***** EXERCISE INPUTS *****

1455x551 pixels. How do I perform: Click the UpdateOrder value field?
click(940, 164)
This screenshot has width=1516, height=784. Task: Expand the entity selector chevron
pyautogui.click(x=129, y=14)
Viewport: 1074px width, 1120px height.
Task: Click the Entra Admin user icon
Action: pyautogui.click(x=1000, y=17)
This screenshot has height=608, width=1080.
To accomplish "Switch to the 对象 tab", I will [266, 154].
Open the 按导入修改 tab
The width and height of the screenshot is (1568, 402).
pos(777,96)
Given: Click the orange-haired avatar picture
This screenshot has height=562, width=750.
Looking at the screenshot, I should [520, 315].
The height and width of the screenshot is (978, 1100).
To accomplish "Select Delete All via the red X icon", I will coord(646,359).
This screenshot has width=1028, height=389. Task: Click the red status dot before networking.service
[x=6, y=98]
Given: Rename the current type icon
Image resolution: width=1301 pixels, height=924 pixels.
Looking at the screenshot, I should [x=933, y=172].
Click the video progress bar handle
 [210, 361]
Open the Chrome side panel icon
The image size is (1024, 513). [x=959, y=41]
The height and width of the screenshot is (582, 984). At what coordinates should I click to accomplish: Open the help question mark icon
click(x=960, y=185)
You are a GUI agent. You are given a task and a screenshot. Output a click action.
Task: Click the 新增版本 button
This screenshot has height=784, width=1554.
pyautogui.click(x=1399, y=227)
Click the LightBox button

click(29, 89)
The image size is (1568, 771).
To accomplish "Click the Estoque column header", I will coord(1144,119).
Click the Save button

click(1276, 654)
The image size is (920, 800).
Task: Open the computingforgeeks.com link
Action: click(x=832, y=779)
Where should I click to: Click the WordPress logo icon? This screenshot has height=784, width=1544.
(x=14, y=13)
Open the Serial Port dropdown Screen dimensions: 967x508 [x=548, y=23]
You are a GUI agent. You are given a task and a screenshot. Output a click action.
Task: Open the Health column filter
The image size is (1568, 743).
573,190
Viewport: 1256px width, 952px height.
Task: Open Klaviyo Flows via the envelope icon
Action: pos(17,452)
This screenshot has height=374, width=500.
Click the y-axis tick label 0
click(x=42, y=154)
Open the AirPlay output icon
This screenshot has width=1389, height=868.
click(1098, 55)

*****

§ **STATED TASK**:
Rewrite the lines above as a numbered list, skipping any blank lines.

§ **OUTPUT FOR THIS TASK**:
1. 1455x551 pixels. How do I perform: Click the UpdateOrder value field?
2. click(940, 164)
3. This screenshot has width=1516, height=784. Task: Expand the entity selector chevron
4. pyautogui.click(x=129, y=14)
5. Viewport: 1074px width, 1120px height.
6. Task: Click the Entra Admin user icon
7. Action: pyautogui.click(x=1000, y=17)
8. This screenshot has height=608, width=1080.
9. To accomplish "Switch to the 对象 tab", I will [266, 154].
10. Open the 按导入修改 tab
11. The width and height of the screenshot is (1568, 402).
12. pos(777,96)
13. Given: Click the orange-haired avatar picture
14. This screenshot has height=562, width=750.
15. Looking at the screenshot, I should [520, 315].
16. The height and width of the screenshot is (978, 1100).
17. To accomplish "Select Delete All via the red X icon", I will coord(646,359).
18. This screenshot has width=1028, height=389. Task: Click the red status dot before networking.service
19. [x=6, y=98]
20. Given: Rename the current type icon
21. Image resolution: width=1301 pixels, height=924 pixels.
22. Looking at the screenshot, I should [x=933, y=172].
23. Click the video progress bar handle
24.  [210, 361]
25. Open the Chrome side panel icon
26. The image size is (1024, 513). [x=959, y=41]
27. The height and width of the screenshot is (582, 984). At what coordinates should I click to accomplish: Open the help question mark icon
28. click(x=960, y=185)
29. You are a GUI agent. You are given a task and a screenshot. Output a click action.
30. Task: Click the 新增版本 button
31. This screenshot has height=784, width=1554.
32. pyautogui.click(x=1399, y=227)
33. Click the LightBox button
34. click(29, 89)
35. The image size is (1568, 771).
36. To accomplish "Click the Estoque column header", I will coord(1144,119).
37. Click the Save button
38. click(1276, 654)
39. The image size is (920, 800).
40. Task: Open the computingforgeeks.com link
41. Action: click(x=832, y=779)
42. Where should I click to: Click the WordPress logo icon? This screenshot has height=784, width=1544.
43. (x=14, y=13)
44. Open the Serial Port dropdown Screen dimensions: 967x508 [x=548, y=23]
45. You are a GUI agent. You are given a task and a screenshot. Output a click action.
46. Task: Open the Health column filter
47. The image size is (1568, 743).
48. 573,190
49. Viewport: 1256px width, 952px height.
50. Task: Open Klaviyo Flows via the envelope icon
51. Action: pos(17,452)
52. This screenshot has height=374, width=500.
53. Click the y-axis tick label 0
54. click(x=42, y=154)
55. Open the AirPlay output icon
56. This screenshot has width=1389, height=868.
57. click(1098, 55)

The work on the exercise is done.